Theologische Literatur auf der Frankfurter Buchmesse

Wie hast du's mit der Religion?

In Amerika gehen die Uhren anders: Vor wenigen Tagen korrigierte die zentrale US-Gefängnisverwaltung ihre Entscheidung, alle religiösen Bücher und Religionsschriften aus den Bibliotheken der Anstaltsseelsorger zu verbannen. Sie waren auf dem Index gelandet, weil sie Gewalt oder Radikalisierung Vorschub leisten könnten. An der Gretchenfrage kommt die Buchmesse in diesem Herbst nicht vorbei: "Nun sag', wie hast du's mit der Religion?"

 (DR)

In zahlreichen neuen Sachbüchern sind die Fragen nach dem Sinn des Lebens das zentrale Thema. Auch die Kontroverse zwischen den Rationalisten und Religion sowie der Zusammenprall der Kulturen fanden Eingang in die Verlagsprogramme. Anders als 2006 gibt es in diesem Jahr keine neue politisch korrekte Bibel. Dafür eine Serie von wichtigen religiösen Schriften.

Nach langer Vorbereitung lanciert das Haus Suhrkamp zeitig zur Buchmesse die ersten Bände seines jüngsten Sprosses, des "Verlag der Weltreligionen". Die Richtung für das globale Religionsgespräch ließ sich vorab bereits in einem stattlichen Almanach entnehmen. Der Soziologe Ulrich Beck und der Kulturphilosoph Peter Sloterdijk gehören zum Kreis der Autoren. Ein Kanon mit grundlegenden Schriften der großen Religionen in Ost und West finden sich in dem Programm - gemäß dem Grundsatz "Die Schrift zuerst", wie Verlegerin Ulla Unseld-Berkéwicz sagt: "Alle Welt redet über den Islam, maßt sich Urteile an, obwohl es doch nur wenige gibt, die den Koran gelesen haben, und kaum einen gibt, der die Hadithe kennt, die viel entscheidender für das Leben, Denken und Handeln der Muslime sind."
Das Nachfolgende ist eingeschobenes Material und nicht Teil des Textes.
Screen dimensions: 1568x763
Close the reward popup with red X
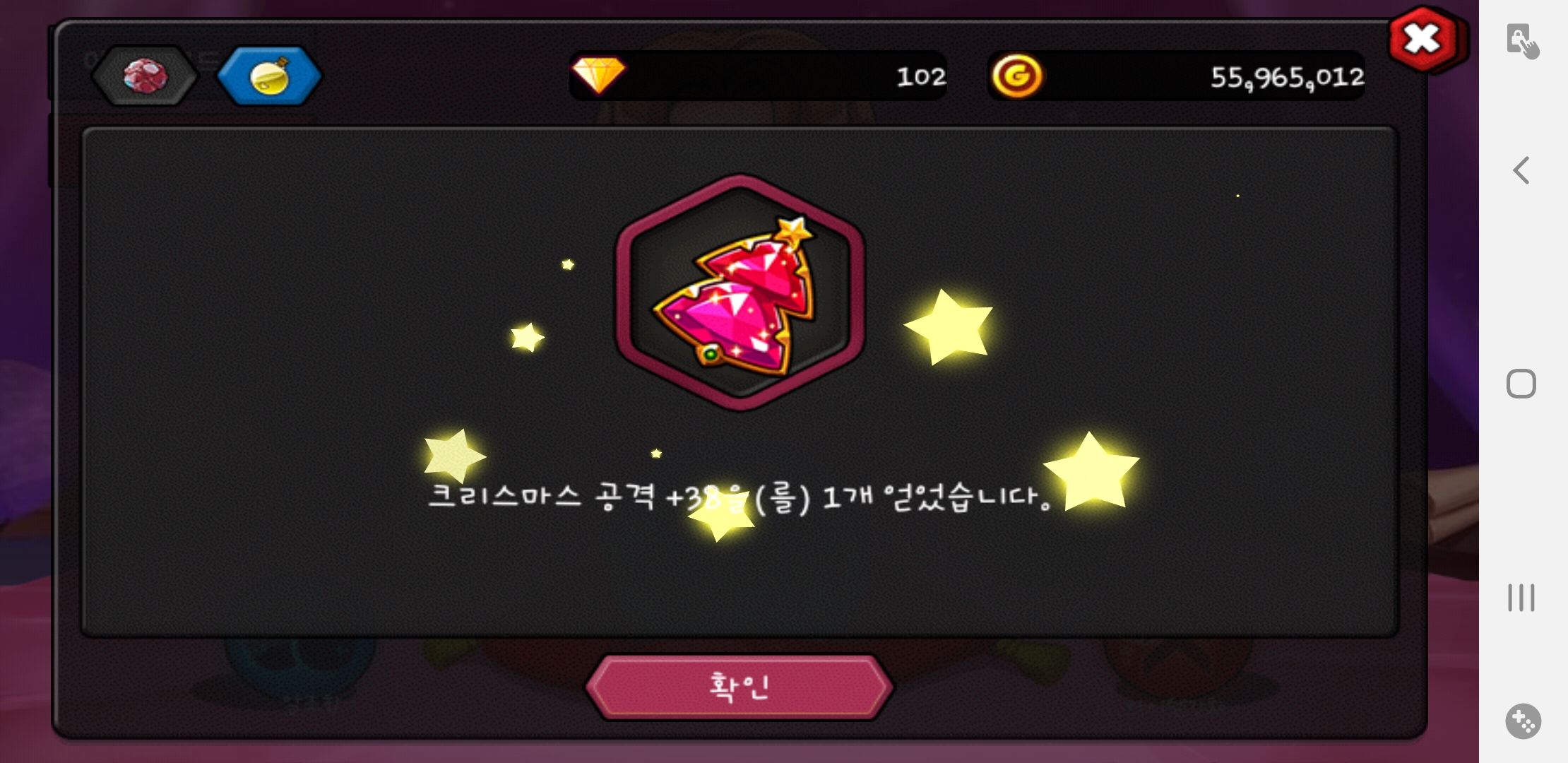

Der neu entbrannte Streit um die Evolutionstheorie ist auch Thema des Buchs "Schöpfung und Evolution - zwischen Sein und Design", das der evangelische Theologe Ulrich Körtner und die Naturwissenschaftlerin Marianne Popp aus Wien zusammengestellt haben. In dem Kulturkampf zwischen Kreationisten und Naturalisten werben sie für einen Dialog, der nicht von Unvereinbarkeit zwischen Glauben und Wissen geprägt ist.

Festgesetzt in den Bestsellerlisten haben sich Hape Kerkeling mit seinen Pilgererlebnissen und das "Autorenduo" Joseph Ratzinger/Papst Benedikt XVI. mit "Jesus von Nazareth". Das Papstbuch über Jesus, das in 32 Sprachen übersetzt wurde und Rekordauflagen erreicht, hat überdies eine theologische Debatte ausgelöst, die in sich jüngst erschienenen Bände niederschlägt.

Breite Aufmerksamkeit für "neue Atheisten"
Mit dem üblichen transatlantischen Zeitverzug sind auch die "neuen Atheisten" mit ihren Manifesten gegen den Glauben auf dem deutschen Büchermarkt angekommen. Nach dem Pamphlet "Wir brauchen keinen Gott.
Warum man jetzt Atheist sein muss" des Franzosen Michel Onfray und Sam Harris' "Das Ende des Glaubens" im Vorjahr sind nun weitere Streitschriften von Religionskritikern auf Deutsch erschienen: von Christopher Hitchens liegt vor "Der Herr ist kein Hirte. Wie Religion die Welt vergiftet".

Und mit viel Mediengetöse wurde auch Richard Dawkins Buch "Der Gotteswahn", sogleich in die Bestsellerlisten befördert. Der in Oxford lehrende Biologe rechnet darin mit dem Vormarsch christlich-fundamentalistischer und radikal-islamischer Weltanschauungen, wie Kreationismus und "Intelligent Design" ab und pocht auf Rationalität. Nicht um Verunglimpfung von Glauben oder Verteufelung von Religion geht es Martin Urban. In seinem Buch "Wer leichter glaubt, wird schwerer klug" wirbt der Wissenschaftsjournalist für eine Kultur des Zweifels und geht damit auf Distanz zu kirchlichen Würdenträgern, die mit steilen Formeln gegen die Moderne zu Feld ziehen.